Estupefacción por las ayudas publicas a Plus Ultra

El gobierno considera que la pequeña aerolínea Plus Ultra, con una flota de dos aviones arrendados es ‘estratégica’, importante para el turismo y la economía española y la rescata con 53 millones de euros.  

Rara vez se había oído hablar sobre Plus Ultra Líneas Aéreas fuera del ámbito puramente sectorial.
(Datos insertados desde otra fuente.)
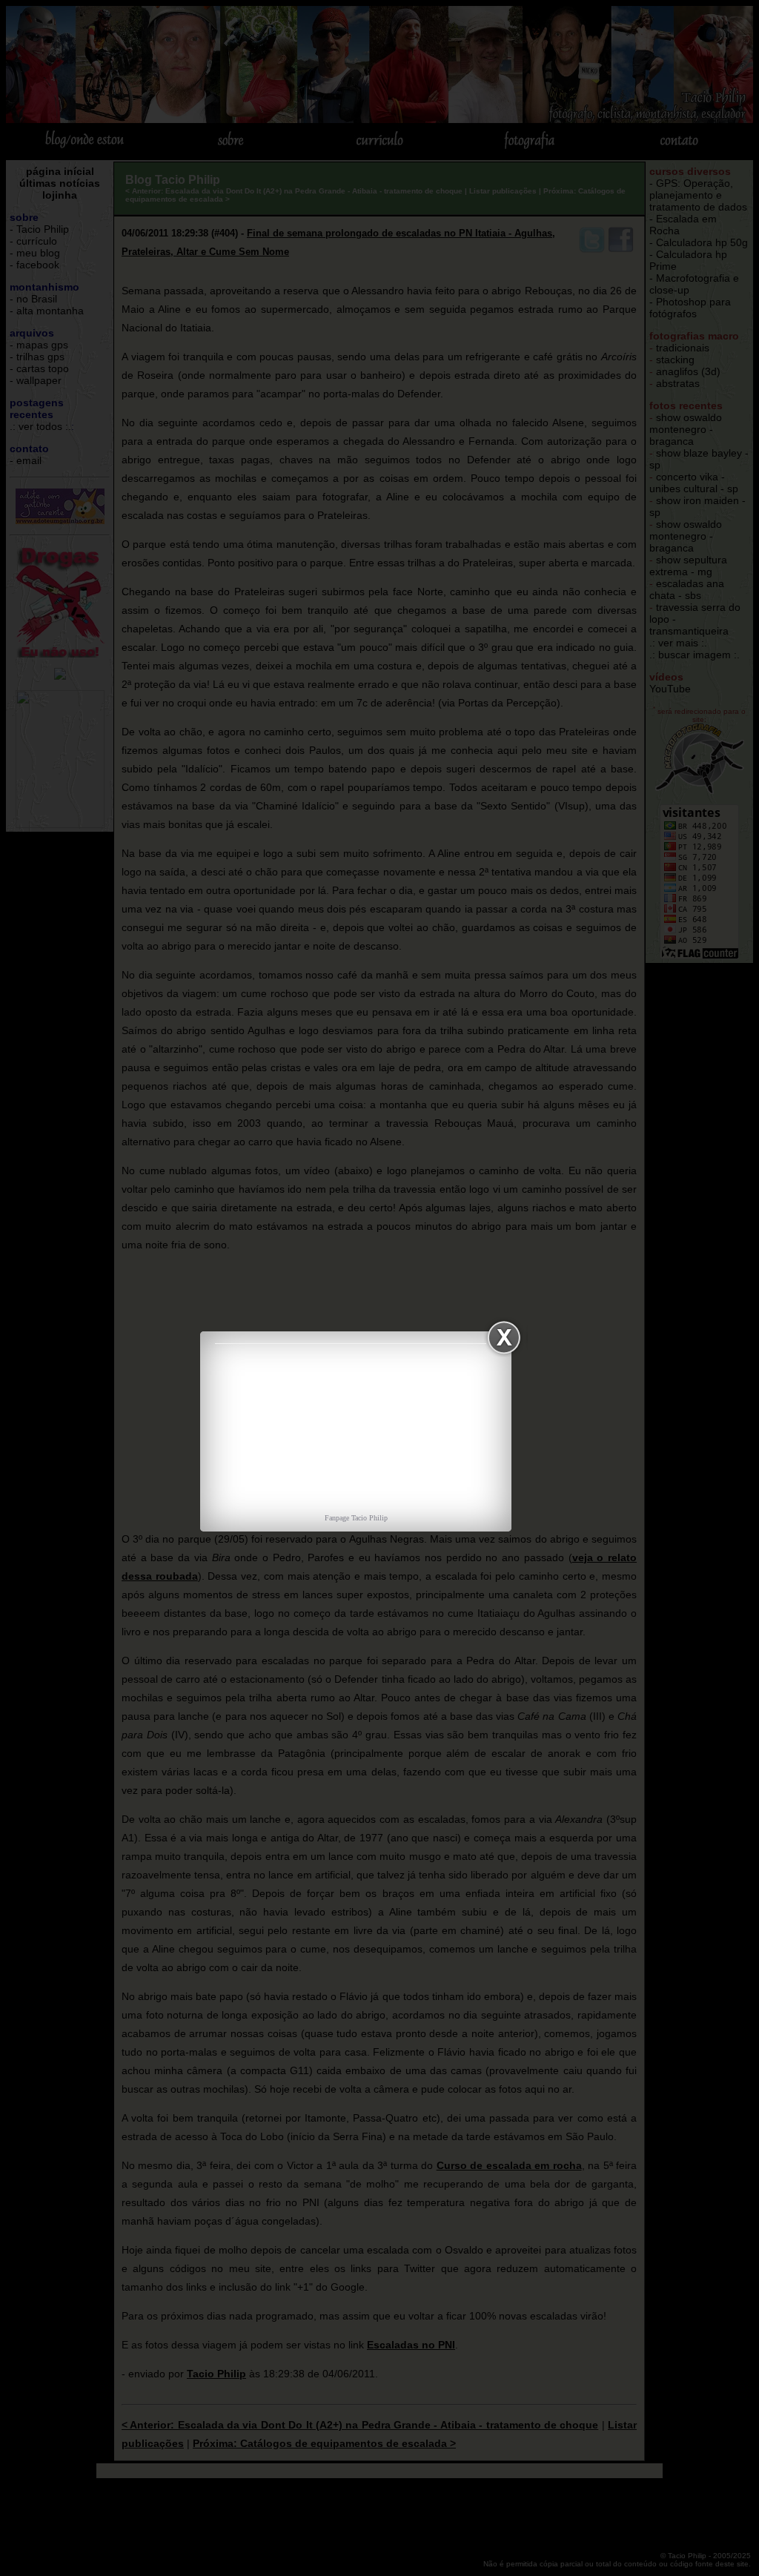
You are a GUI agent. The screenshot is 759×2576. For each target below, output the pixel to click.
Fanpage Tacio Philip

Generadora de pocas noticias por su escasa actividad y ser un actor puramente menor en la industria aeronáutica española, con mucho menos de un 1 por ciento de los pasajeros transportados en el país, de repente se ha convertido en un tema sobre el que se ha escrito mucho en prensa generalista, se ha hablado más en emisoras de radio y se ha visto en televisión y redes, poniéndola en el radar de personas que no tenían ni idea de su existencia y causando pasmo en quienes conocen el sector.

El 9 de marzo de 2021, María Jesús Montero, que junto el cargo de ministra de Hacienda también asumió el papel de portavocía del Gobierno, anunció algo que dejó estupefacta al maltrecho sector del transporte aéreo español: un rescate financiero para Plus Ultra.  En una de esas larguísimas comparecencias gubernamentales, que se dilatan aun más en tiempos de COVID-19, Montero destacó dos rescates sonados, siendo uno el de la más que centenaria empresa asturiana Duro Felguera, histórica carbonera.

Convertida con los años en una compañía especializada en la ejecución de proyectos llave en mano para los sectores energético, industrial, del gas y petróleo, prestación de servicios especializados para la industria y la fabricación de bienes de equipo, es una sociedad que, con luces y sombras, forma parte del tejido industrial del Principado, con un peso importante y es una cotizada en bolsa. De ahí que el gobierno de España diese luz verde a una ayuda de 120 millones de euros para rescatarla con cargo al Fondo de Apoyo a la Solvencia de Empresas Estratégicas, gestionado por la Sociedad Estatal de Participaciones Industriales (SEPI).

¿Empresa estratégica?

La importancia e historia de la empresa con sede en Gijón diluyó un tanto la segunda sociedad nombrada por la ministra portavoz en su comparecencia: Plus Ultra Líneas Aéreas también fue incluida en el grupo de empresas consideradas ‘estratégicas’ y, en su caso, el rescate llega a los 53 millones de euros, algo que causa una absoluta estupefacción si se profundiza en el peso real de la empresa dentro de la economía española.

Y es que se le puede adjetivar o considerar de muchas maneras: pequeña, desconocida, poco trascendente, errática… aunque una de las palabras que a nadie conocedor del sector se le ocurriría indicar sobre ella es que es estratégica. Tras el anuncio gubernamental, muchos periodistas tuvieron que acceder a la “web” de la compañía o entrar en el buscador Google para saber algo sobre la misma. ¿Cómo era posible dar una ayuda a una empresa estratégica de la que casi nadie ha sabido casi nada hasta ahora? La información en redes ese día era aun escasa.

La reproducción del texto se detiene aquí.